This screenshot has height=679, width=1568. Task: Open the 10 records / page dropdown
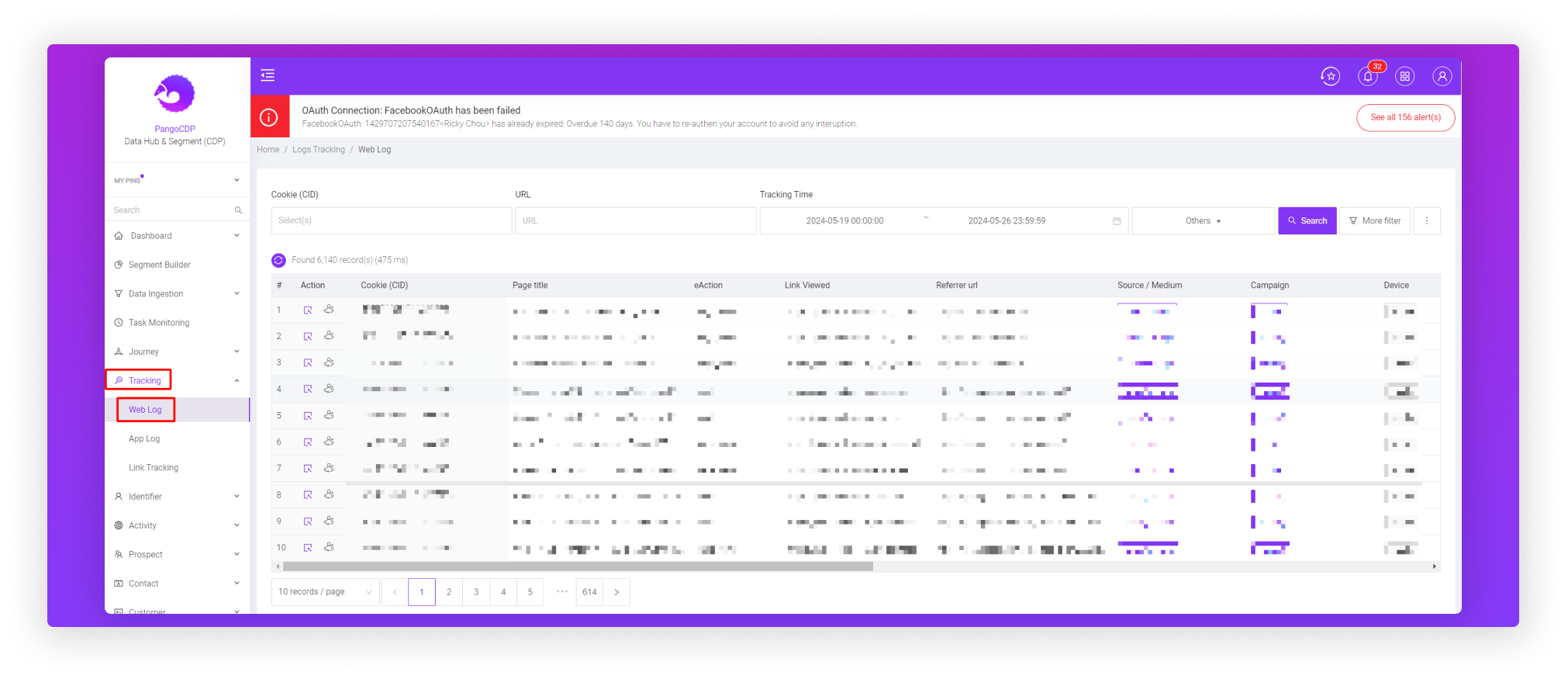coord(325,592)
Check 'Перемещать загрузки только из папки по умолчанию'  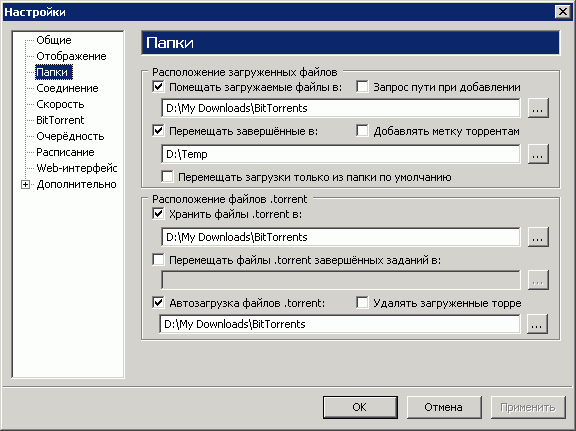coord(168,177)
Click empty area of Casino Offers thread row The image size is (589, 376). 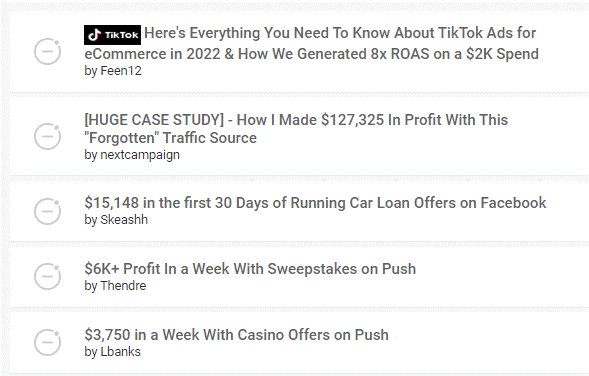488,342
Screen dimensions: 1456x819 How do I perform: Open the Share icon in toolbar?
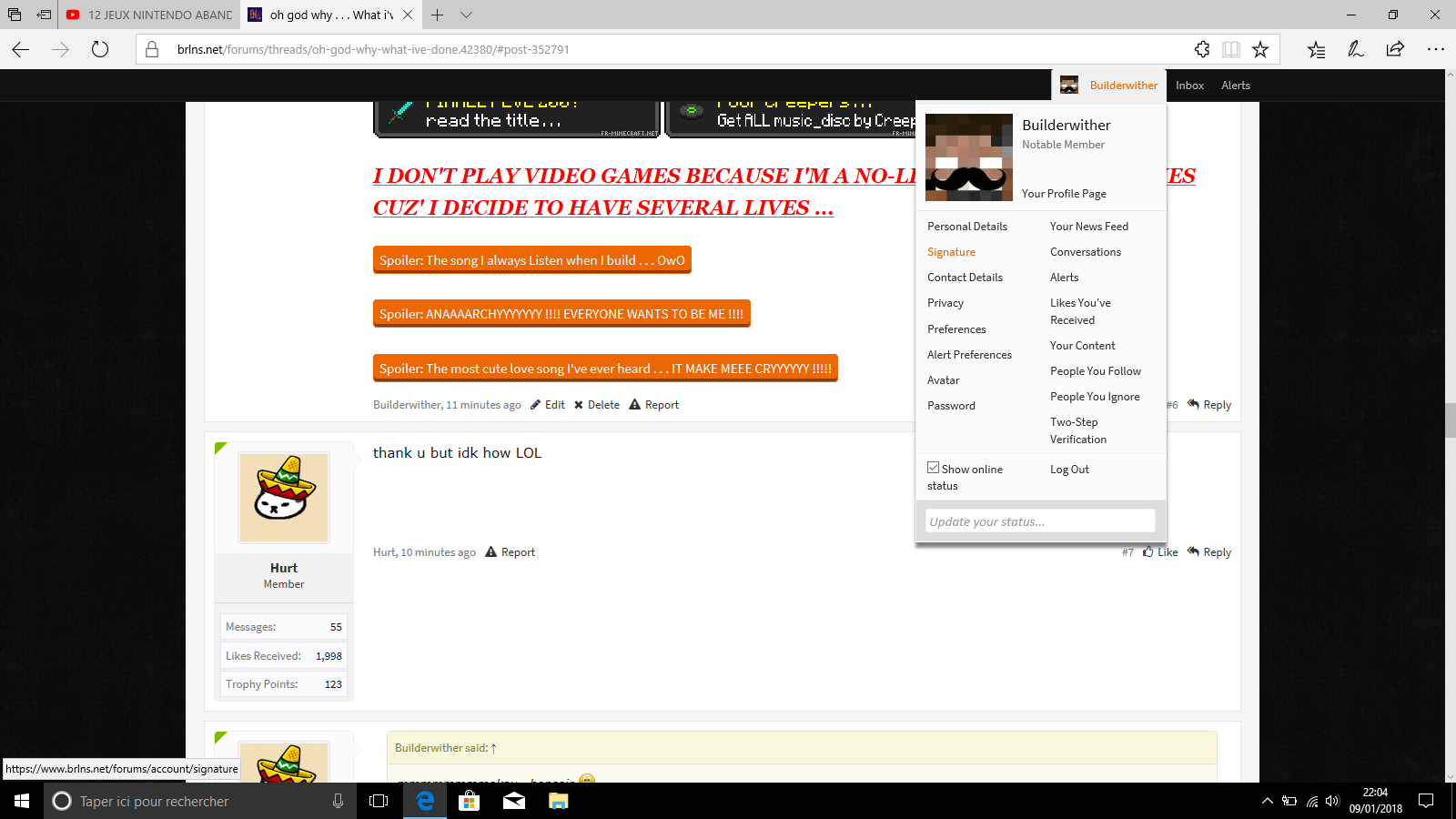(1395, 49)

---

■ THE PROBLEM ■
Your copy should hold only the lines from the line with "Screen dimensions: 1456x819" through the end of the data above, both ends included, transcribed exactly and without pictures.

■ EXERCISE ANSWER ■
Screen dimensions: 1456x819 How do I perform: Open the Share icon in toolbar?
(1395, 49)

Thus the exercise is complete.